1. Practice safe sex

Safe sex includes consent, condoms, contraception, and communication. Condoms are the only contraceptive methods that can prevent the transmission of STIs, thereby preventing pelvic inflammatory disease (PID).

Consistent condom use has been shown to reduce the risk of recurrent PID, chronic pelvic pain, and fertility by 30-60%. 

If you or your partner have sex with multiple people, it is helpful to get tested.

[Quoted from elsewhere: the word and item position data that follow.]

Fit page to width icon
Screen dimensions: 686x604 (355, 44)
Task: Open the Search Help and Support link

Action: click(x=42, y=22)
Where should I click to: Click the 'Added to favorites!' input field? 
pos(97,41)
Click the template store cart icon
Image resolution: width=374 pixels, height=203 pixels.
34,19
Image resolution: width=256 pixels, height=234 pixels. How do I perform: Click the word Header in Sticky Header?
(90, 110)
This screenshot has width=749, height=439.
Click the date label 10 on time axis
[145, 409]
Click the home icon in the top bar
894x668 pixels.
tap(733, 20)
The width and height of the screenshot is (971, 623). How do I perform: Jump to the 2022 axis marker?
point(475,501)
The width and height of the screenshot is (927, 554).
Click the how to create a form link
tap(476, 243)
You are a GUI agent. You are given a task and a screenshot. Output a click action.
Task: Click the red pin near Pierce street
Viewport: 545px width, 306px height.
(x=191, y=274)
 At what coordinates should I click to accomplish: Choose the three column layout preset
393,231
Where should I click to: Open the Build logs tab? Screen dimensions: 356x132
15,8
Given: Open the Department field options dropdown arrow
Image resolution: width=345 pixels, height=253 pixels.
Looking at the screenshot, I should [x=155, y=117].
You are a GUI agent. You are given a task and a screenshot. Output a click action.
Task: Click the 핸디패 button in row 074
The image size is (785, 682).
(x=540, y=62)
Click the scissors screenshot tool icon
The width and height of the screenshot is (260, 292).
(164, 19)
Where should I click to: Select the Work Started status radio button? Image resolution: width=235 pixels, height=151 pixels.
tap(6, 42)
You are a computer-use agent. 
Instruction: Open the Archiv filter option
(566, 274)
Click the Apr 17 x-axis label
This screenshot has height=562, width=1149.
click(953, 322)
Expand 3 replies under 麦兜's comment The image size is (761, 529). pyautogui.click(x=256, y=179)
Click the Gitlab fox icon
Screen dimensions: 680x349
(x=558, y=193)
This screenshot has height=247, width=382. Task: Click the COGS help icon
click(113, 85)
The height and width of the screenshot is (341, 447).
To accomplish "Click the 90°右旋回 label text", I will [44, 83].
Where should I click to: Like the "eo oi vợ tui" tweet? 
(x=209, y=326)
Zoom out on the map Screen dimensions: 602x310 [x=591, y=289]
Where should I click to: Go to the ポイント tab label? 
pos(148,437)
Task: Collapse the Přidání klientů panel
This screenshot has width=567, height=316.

Open communication is vital when practicing safe sex. 

2. Avoid douching

Sometimes, PID is not due to a sexually transmitted infection but from other methods where the vaginal flora overgrows and invades the upper genital tract. Avoiding vaginal douching may lower the risk of getting PID. 

Vaginal douching can push bacteria upward from your lower genital tract to the upper genital tract, introducing microorganisms into the otherwise sterile environment. 

3. Regular screening for STIs

In the US, screening for chlamydia in all sexually active women younger than 25 and those older than 25 with increased risk is recommended. 

Screening for chlamydia and gonorrhea in young women has reduced the risk of PID in high-risk populations. 

If you’re sexually active, it is good to talk to your healthcare provider about yearly STI testing so that they can treat you before the infection spreads. 

Before having sex with a new partner, it is also a good idea for both of you to get tested for STIs.


Pelvic inflammatory disease is a polymicrobial infection of the female upper genital tract. It can cause lower abdominal pain, abnormal vaginal or cervical discharge, and fever, among other symptoms. 

If untreated promptly, it can cause infertility, abscesses, damage to the reproductive organs, chronic pelvic pain, and an increased risk of ectopic pregnancies. 

STIs such as gonorrhea and chlamydia are the leading causes of PID, but it is not the only cause of PID. 

Where PID is suspected, empirical treatment should be started to decrease the risk of complications. Practicing safe sex, getting regular screenings for STIs, and avoiding douching can prevent PID.